╭─ Data

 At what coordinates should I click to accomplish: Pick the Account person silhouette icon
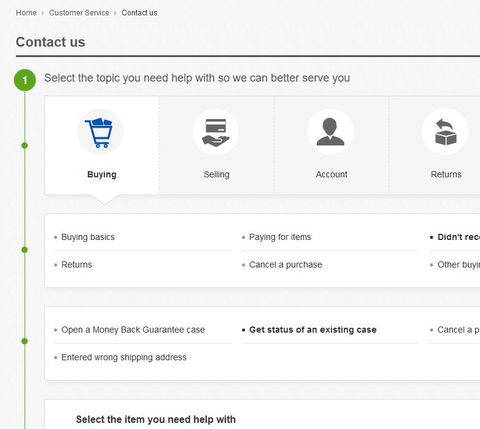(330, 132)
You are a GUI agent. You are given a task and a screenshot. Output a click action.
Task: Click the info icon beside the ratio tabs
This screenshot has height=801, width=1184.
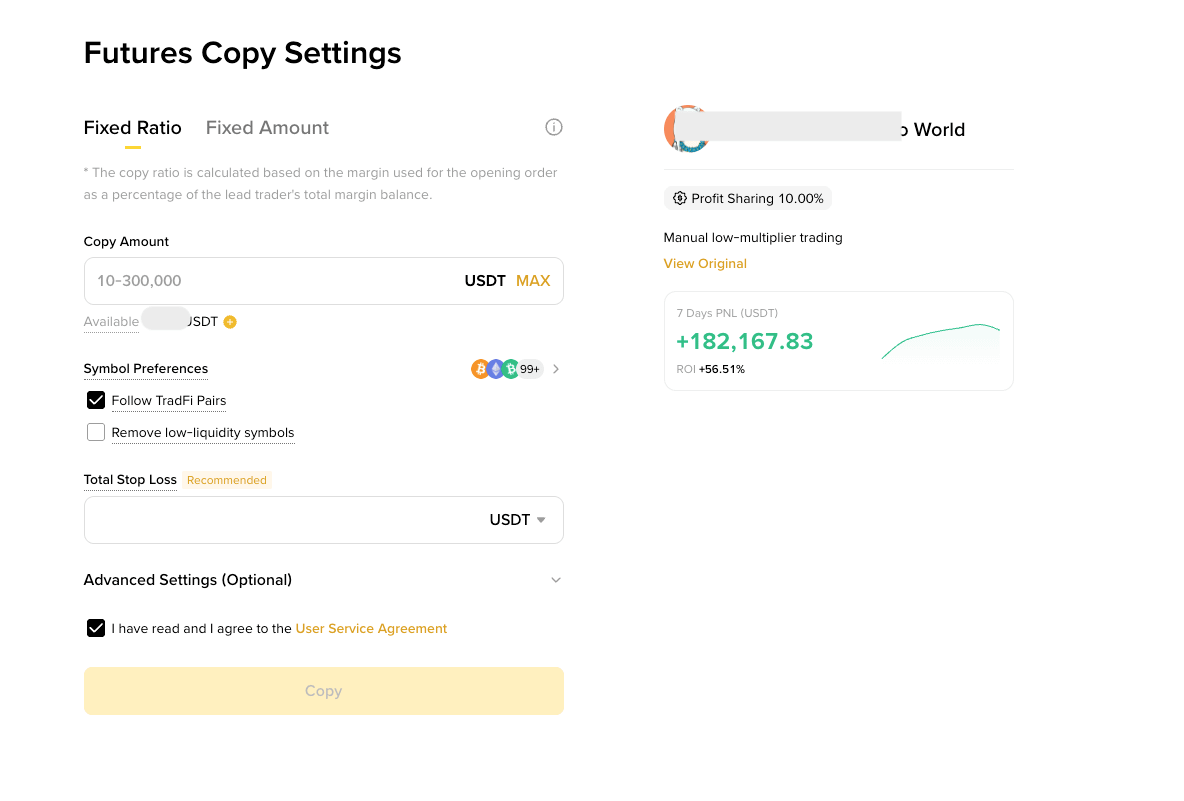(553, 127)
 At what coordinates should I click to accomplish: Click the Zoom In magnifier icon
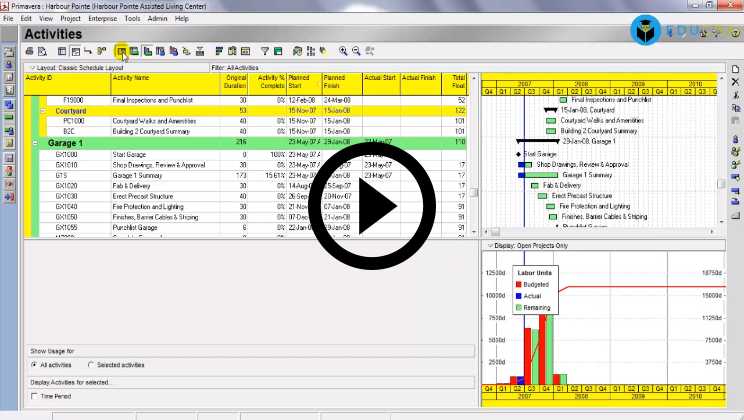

╰─

Exercise aim: The material should be duplicated word for word, with no images included.

Output for this task:
 At what coordinates should I click to accomplish: Pick the Account person silhouette icon
(330, 132)
You are a GUI agent. You are given a task and a screenshot. Output a click action.
Task: Click the info icon beside the ratio tabs
This screenshot has height=801, width=1184.
(553, 127)
 At what coordinates should I click to accomplish: Click the Zoom In magnifier icon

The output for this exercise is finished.